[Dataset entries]
◇ ◇ ◇ ◇

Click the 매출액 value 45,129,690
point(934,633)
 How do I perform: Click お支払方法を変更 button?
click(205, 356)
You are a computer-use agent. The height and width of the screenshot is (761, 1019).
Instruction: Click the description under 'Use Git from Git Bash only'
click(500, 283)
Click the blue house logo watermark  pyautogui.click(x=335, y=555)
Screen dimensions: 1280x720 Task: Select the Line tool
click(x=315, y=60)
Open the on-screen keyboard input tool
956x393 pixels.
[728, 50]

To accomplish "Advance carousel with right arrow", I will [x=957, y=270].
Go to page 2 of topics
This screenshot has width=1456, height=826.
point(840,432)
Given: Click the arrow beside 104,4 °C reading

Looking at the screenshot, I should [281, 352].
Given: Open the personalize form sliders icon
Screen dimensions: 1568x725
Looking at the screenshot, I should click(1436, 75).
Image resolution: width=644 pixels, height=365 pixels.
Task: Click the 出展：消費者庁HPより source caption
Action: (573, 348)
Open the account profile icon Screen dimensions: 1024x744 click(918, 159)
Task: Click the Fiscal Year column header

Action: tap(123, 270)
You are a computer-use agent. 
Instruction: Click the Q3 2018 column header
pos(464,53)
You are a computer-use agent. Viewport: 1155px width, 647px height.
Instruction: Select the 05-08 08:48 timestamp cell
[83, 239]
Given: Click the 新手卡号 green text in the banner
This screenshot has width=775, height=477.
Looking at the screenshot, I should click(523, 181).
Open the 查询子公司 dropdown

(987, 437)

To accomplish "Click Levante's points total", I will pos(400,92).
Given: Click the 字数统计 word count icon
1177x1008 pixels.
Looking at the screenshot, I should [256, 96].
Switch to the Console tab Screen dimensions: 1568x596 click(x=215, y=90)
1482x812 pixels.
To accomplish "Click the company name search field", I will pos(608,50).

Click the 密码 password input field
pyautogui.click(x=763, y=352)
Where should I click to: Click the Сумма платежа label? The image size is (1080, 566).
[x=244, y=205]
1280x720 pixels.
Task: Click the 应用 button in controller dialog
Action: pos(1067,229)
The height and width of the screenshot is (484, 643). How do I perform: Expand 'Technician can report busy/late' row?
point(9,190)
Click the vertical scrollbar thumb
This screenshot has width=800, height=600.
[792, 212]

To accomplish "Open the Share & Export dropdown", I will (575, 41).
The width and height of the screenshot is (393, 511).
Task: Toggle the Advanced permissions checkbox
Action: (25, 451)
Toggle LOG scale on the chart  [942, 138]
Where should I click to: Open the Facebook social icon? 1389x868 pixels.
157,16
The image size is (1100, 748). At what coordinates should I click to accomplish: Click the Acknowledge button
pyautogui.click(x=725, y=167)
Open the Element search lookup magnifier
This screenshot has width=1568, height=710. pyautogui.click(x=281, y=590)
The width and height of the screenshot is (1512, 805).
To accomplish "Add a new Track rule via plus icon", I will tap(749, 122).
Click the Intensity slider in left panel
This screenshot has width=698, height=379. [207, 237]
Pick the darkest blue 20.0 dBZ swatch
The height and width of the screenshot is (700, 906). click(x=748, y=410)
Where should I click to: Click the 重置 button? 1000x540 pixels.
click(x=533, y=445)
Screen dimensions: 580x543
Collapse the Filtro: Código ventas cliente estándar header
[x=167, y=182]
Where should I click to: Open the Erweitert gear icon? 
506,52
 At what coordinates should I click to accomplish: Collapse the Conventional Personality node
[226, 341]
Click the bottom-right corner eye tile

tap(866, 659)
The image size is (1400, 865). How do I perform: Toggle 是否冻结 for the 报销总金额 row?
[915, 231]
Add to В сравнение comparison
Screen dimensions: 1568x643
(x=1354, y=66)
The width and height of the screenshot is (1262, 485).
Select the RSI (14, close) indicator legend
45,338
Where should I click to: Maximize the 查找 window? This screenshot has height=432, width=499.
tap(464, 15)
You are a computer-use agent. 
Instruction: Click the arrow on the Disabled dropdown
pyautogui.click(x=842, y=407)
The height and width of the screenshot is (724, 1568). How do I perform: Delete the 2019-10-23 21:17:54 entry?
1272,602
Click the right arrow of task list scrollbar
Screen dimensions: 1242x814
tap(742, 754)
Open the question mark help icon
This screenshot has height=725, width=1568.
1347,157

◇ ◇ ◇ ◇

**ABOUT THIS EXERCISE:** When you answer, repeat every record exactly, omitting nothing.

**FINAL ANSWER:**
Click the 매출액 value 45,129,690
point(934,633)
 How do I perform: Click お支払方法を変更 button?
click(205, 356)
You are a computer-use agent. The height and width of the screenshot is (761, 1019).
Instruction: Click the description under 'Use Git from Git Bash only'
click(500, 283)
Click the blue house logo watermark  pyautogui.click(x=335, y=555)
Screen dimensions: 1280x720 Task: Select the Line tool
click(x=315, y=60)
Open the on-screen keyboard input tool
956x393 pixels.
[728, 50]

To accomplish "Advance carousel with right arrow", I will [x=957, y=270].
Go to page 2 of topics
This screenshot has width=1456, height=826.
point(840,432)
Given: Click the arrow beside 104,4 °C reading

Looking at the screenshot, I should [281, 352].
Given: Open the personalize form sliders icon
Screen dimensions: 1568x725
Looking at the screenshot, I should click(1436, 75).
Image resolution: width=644 pixels, height=365 pixels.
Task: Click the 出展：消費者庁HPより source caption
Action: (573, 348)
Open the account profile icon Screen dimensions: 1024x744 click(918, 159)
Task: Click the Fiscal Year column header

Action: tap(123, 270)
You are a computer-use agent. 
Instruction: Click the Q3 2018 column header
pos(464,53)
You are a computer-use agent. Viewport: 1155px width, 647px height.
Instruction: Select the 05-08 08:48 timestamp cell
[83, 239]
Given: Click the 新手卡号 green text in the banner
This screenshot has width=775, height=477.
Looking at the screenshot, I should click(523, 181).
Open the 查询子公司 dropdown

(987, 437)

To accomplish "Click Levante's points total", I will pos(400,92).
Given: Click the 字数统计 word count icon
1177x1008 pixels.
Looking at the screenshot, I should [256, 96].
Switch to the Console tab Screen dimensions: 1568x596 click(x=215, y=90)
1482x812 pixels.
To accomplish "Click the company name search field", I will pos(608,50).

Click the 密码 password input field
pyautogui.click(x=763, y=352)
Where should I click to: Click the Сумма платежа label? The image size is (1080, 566).
[x=244, y=205]
1280x720 pixels.
Task: Click the 应用 button in controller dialog
Action: pos(1067,229)
The height and width of the screenshot is (484, 643). How do I perform: Expand 'Technician can report busy/late' row?
point(9,190)
Click the vertical scrollbar thumb
This screenshot has width=800, height=600.
[792, 212]

To accomplish "Open the Share & Export dropdown", I will (575, 41).
The width and height of the screenshot is (393, 511).
Task: Toggle the Advanced permissions checkbox
Action: (25, 451)
Toggle LOG scale on the chart  [942, 138]
Where should I click to: Open the Facebook social icon? 1389x868 pixels.
157,16
The image size is (1100, 748). At what coordinates should I click to accomplish: Click the Acknowledge button
pyautogui.click(x=725, y=167)
Open the Element search lookup magnifier
This screenshot has width=1568, height=710. pyautogui.click(x=281, y=590)
The width and height of the screenshot is (1512, 805).
To accomplish "Add a new Track rule via plus icon", I will tap(749, 122).
Click the Intensity slider in left panel
This screenshot has width=698, height=379. [207, 237]
Pick the darkest blue 20.0 dBZ swatch
The height and width of the screenshot is (700, 906). click(x=748, y=410)
Where should I click to: Click the 重置 button? 1000x540 pixels.
click(x=533, y=445)
Screen dimensions: 580x543
Collapse the Filtro: Código ventas cliente estándar header
[x=167, y=182]
Where should I click to: Open the Erweitert gear icon? 
506,52
 At what coordinates should I click to accomplish: Collapse the Conventional Personality node
[226, 341]
Click the bottom-right corner eye tile

tap(866, 659)
The image size is (1400, 865). How do I perform: Toggle 是否冻结 for the 报销总金额 row?
[915, 231]
Add to В сравнение comparison
Screen dimensions: 1568x643
(x=1354, y=66)
The width and height of the screenshot is (1262, 485).
Select the RSI (14, close) indicator legend
45,338
Where should I click to: Maximize the 查找 window? This screenshot has height=432, width=499.
tap(464, 15)
You are a computer-use agent. 
Instruction: Click the arrow on the Disabled dropdown
pyautogui.click(x=842, y=407)
The height and width of the screenshot is (724, 1568). How do I perform: Delete the 2019-10-23 21:17:54 entry?
1272,602
Click the right arrow of task list scrollbar
Screen dimensions: 1242x814
tap(742, 754)
Open the question mark help icon
This screenshot has height=725, width=1568.
1347,157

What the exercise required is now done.